Sall3 is not required in a cell-autonomous manner for glomerular olfactory interneuron maturation. β-Galactosidase expression (red) in Sall3^+/− and Sall3^−/− animals at P0.5 (A,B). Expression is observed in progenitor cells, differentiating cells, GCL, MCL, and GL (A,B). Sections were counterstained with DAPI (blue). In Sall3 mutant animals, a decrease in the number of β-galactosidase-expressing cells in the GL and an increase in β-galactosidase-expressing cells in the GCL were observed (B). Pax6 (red; C,D), calretinin (red; E,F), and calbindin (red; G,H) coexpression with β-galactosidase (green) in the P0.5 olfactory bulb in Sall3^+/− (C,E,G) and Sall3^−/− (D,F,H) animals. Coexpression of β-galactosidase was observed with the majority of Pax6 (arrows, C) cells in the GL. However, a mix of calretinin⁺ β-galactosidase⁺ (arrows, E) and calretinin⁺ β-galactosidase⁻ (arrowheads, E) and calbindin⁺ β-galactosidase⁺ (arrows, G) and calbindin⁺ β-galactosidase− (arrowheads, G) was observed in the GL of Sall3^+/− animals.
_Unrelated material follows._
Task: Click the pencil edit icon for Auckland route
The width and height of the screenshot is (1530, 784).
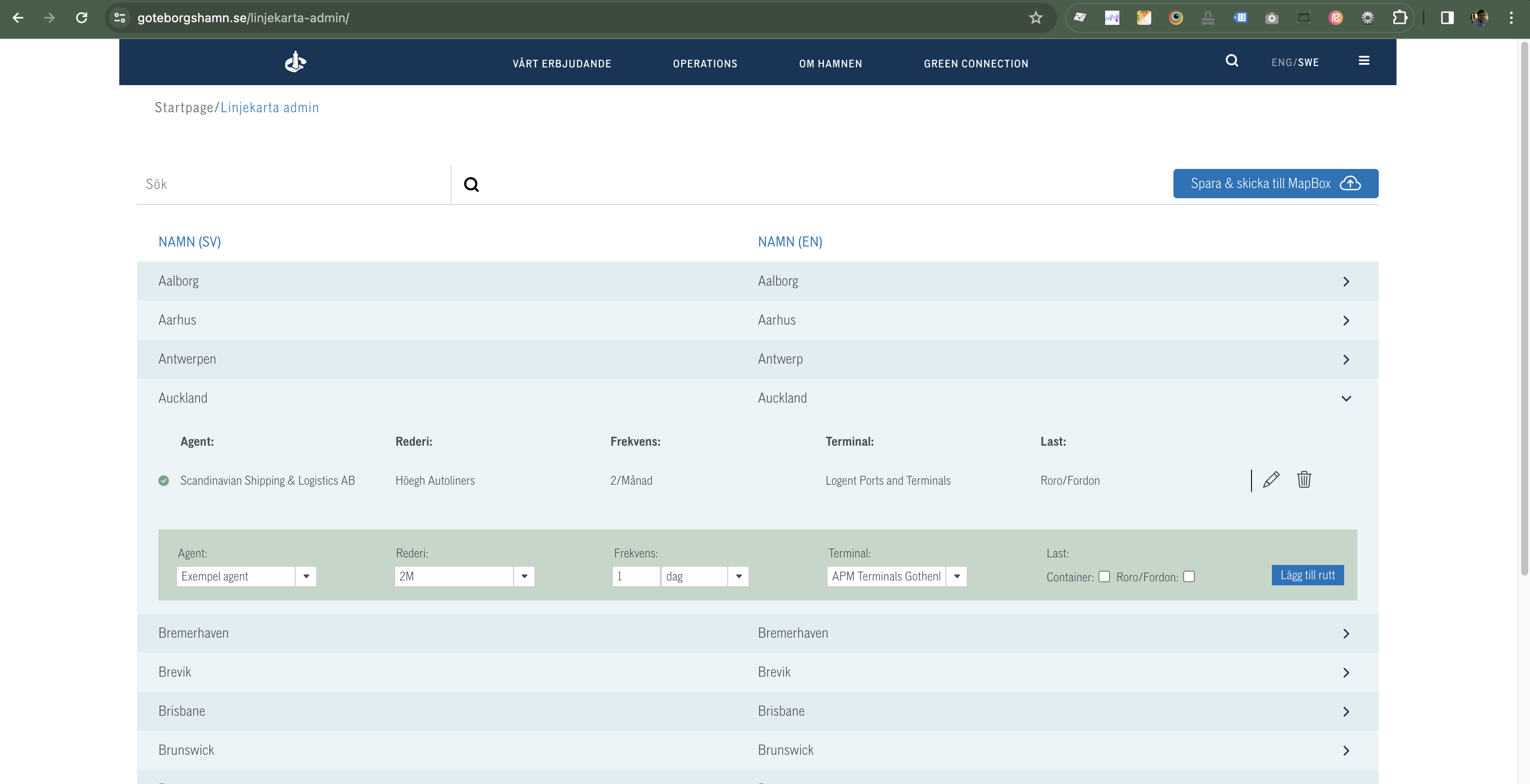Action: click(1271, 480)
In Sall3 mutant animals, although the number of Pax6-, calretinin-, and calbindin-positive cells in the GL is decreased (D,F,H), cells coexpressing β-galactosidase and Pax6 (arrows, D), β-galactosidase and calretinin (arrows, F), and β-galactosidase and calbindin (arrows, H) were observed. Calretinin and calbindin are additionally expressed by olfactory nerve axons, visible as staining superficial to the GL in E–H. P, progenitor populations; D, differentiating field; GCL, granule cell layer; MCL, mitral cell layer; GL, glomerular layer; ON, olfactory nerve; β-gal, β-galactosidase; CR, calretinin; CB, calbindin. Scale bar = 150 µm for A,B; 100 µm for C–H.